* [Data supplied]
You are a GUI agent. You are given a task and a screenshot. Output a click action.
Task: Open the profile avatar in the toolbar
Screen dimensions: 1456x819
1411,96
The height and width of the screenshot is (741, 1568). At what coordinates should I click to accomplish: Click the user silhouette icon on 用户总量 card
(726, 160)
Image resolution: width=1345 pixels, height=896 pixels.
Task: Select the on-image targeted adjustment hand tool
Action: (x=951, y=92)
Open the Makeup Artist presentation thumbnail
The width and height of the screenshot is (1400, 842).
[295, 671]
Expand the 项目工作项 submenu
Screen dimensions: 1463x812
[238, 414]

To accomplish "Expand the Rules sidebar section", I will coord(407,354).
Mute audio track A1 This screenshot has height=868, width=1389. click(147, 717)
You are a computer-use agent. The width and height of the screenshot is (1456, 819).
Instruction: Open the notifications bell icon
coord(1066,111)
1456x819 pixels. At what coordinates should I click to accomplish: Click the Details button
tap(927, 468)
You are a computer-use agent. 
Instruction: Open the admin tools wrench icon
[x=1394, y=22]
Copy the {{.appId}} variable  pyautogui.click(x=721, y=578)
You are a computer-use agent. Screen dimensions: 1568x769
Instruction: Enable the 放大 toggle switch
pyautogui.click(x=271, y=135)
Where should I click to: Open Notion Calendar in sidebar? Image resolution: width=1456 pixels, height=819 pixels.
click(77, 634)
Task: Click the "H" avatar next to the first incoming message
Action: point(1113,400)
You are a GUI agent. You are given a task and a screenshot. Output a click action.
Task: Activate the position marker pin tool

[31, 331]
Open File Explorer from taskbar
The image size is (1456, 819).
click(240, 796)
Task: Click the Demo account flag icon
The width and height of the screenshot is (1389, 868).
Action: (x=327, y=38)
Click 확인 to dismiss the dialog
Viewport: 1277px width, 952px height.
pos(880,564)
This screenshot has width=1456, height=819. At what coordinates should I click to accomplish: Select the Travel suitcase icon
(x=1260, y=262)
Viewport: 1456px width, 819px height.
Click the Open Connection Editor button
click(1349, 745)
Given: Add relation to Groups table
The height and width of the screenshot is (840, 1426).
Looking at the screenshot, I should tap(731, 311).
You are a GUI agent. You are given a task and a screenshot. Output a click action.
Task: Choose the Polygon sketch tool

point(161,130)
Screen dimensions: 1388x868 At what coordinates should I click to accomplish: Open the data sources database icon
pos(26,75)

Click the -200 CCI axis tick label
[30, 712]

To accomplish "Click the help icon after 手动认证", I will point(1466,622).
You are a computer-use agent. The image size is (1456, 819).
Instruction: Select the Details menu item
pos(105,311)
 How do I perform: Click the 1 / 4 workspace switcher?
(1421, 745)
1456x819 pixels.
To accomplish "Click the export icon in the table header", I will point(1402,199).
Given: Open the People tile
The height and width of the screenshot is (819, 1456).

* [What is being asked]
Line by line, give the material above again exactly.

* [The completed task]
You are a GUI agent. You are given a task and a screenshot. Output a click action.
Task: Open the profile avatar in the toolbar
Screen dimensions: 1456x819
1411,96
The height and width of the screenshot is (741, 1568). At what coordinates should I click to accomplish: Click the user silhouette icon on 用户总量 card
(726, 160)
Image resolution: width=1345 pixels, height=896 pixels.
Task: Select the on-image targeted adjustment hand tool
Action: (x=951, y=92)
Open the Makeup Artist presentation thumbnail
The width and height of the screenshot is (1400, 842).
[295, 671]
Expand the 项目工作项 submenu
Screen dimensions: 1463x812
[238, 414]

To accomplish "Expand the Rules sidebar section", I will coord(407,354).
Mute audio track A1 This screenshot has height=868, width=1389. click(147, 717)
You are a computer-use agent. The width and height of the screenshot is (1456, 819).
Instruction: Open the notifications bell icon
coord(1066,111)
1456x819 pixels. At what coordinates should I click to accomplish: Click the Details button
tap(927, 468)
You are a computer-use agent. 
Instruction: Open the admin tools wrench icon
[x=1394, y=22]
Copy the {{.appId}} variable  pyautogui.click(x=721, y=578)
You are a computer-use agent. Screen dimensions: 1568x769
Instruction: Enable the 放大 toggle switch
pyautogui.click(x=271, y=135)
Where should I click to: Open Notion Calendar in sidebar? Image resolution: width=1456 pixels, height=819 pixels.
click(77, 634)
Task: Click the "H" avatar next to the first incoming message
Action: point(1113,400)
You are a GUI agent. You are given a task and a screenshot. Output a click action.
Task: Activate the position marker pin tool

[31, 331]
Open File Explorer from taskbar
The image size is (1456, 819).
click(240, 796)
Task: Click the Demo account flag icon
The width and height of the screenshot is (1389, 868).
Action: (x=327, y=38)
Click 확인 to dismiss the dialog
Viewport: 1277px width, 952px height.
pos(880,564)
This screenshot has width=1456, height=819. At what coordinates should I click to accomplish: Select the Travel suitcase icon
(x=1260, y=262)
Viewport: 1456px width, 819px height.
Click the Open Connection Editor button
click(1349, 745)
Given: Add relation to Groups table
The height and width of the screenshot is (840, 1426).
Looking at the screenshot, I should tap(731, 311).
You are a GUI agent. You are given a task and a screenshot. Output a click action.
Task: Choose the Polygon sketch tool

point(161,130)
Screen dimensions: 1388x868 At what coordinates should I click to accomplish: Open the data sources database icon
pos(26,75)

Click the -200 CCI axis tick label
[30, 712]

To accomplish "Click the help icon after 手动认证", I will point(1466,622).
You are a computer-use agent. The image size is (1456, 819).
Instruction: Select the Details menu item
pos(105,311)
 How do I perform: Click the 1 / 4 workspace switcher?
(1421, 745)
1456x819 pixels.
To accomplish "Click the export icon in the table header", I will point(1402,199).
Given: Open the People tile
The height and width of the screenshot is (819, 1456).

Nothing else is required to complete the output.